- _EXERCISE GOAL_
Extract, word for word, each line from the line holding "Καλοκαίρι (568, 488)" through the end of the records. Omit every picture.

- _DATASET RECORDS_

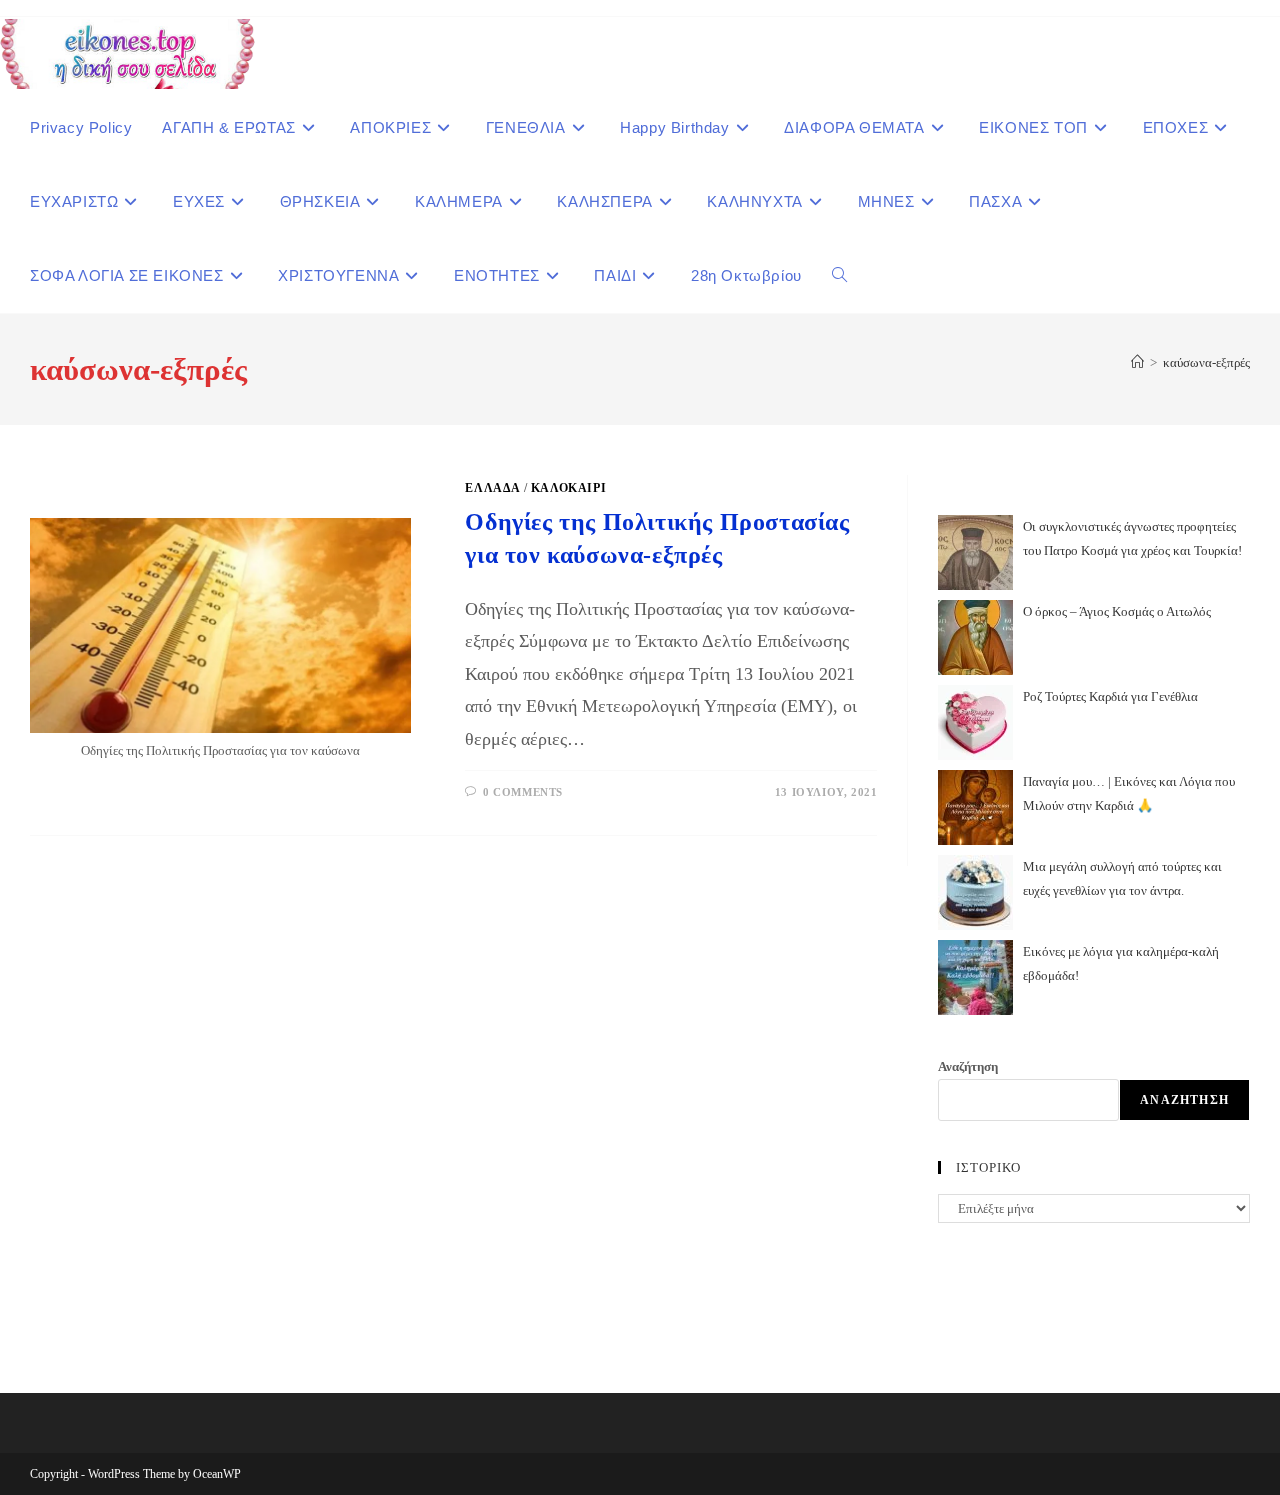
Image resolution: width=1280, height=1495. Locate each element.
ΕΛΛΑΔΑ (492, 488)
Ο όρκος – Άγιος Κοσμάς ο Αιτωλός (1117, 611)
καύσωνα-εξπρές (1206, 362)
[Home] (1137, 362)
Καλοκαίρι (568, 488)
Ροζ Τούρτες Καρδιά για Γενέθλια (1110, 696)
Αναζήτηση (968, 1066)
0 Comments (523, 792)
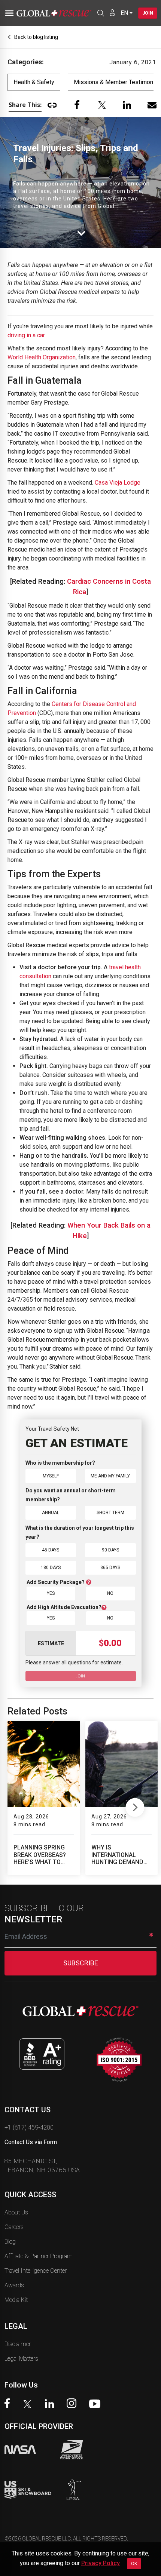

- _EXERCISE RESPONSE_
Καλοκαίρι (568, 488)
Ροζ Τούρτες Καρδιά για Γενέθλια (1110, 696)
Αναζήτηση (968, 1066)
0 Comments (523, 792)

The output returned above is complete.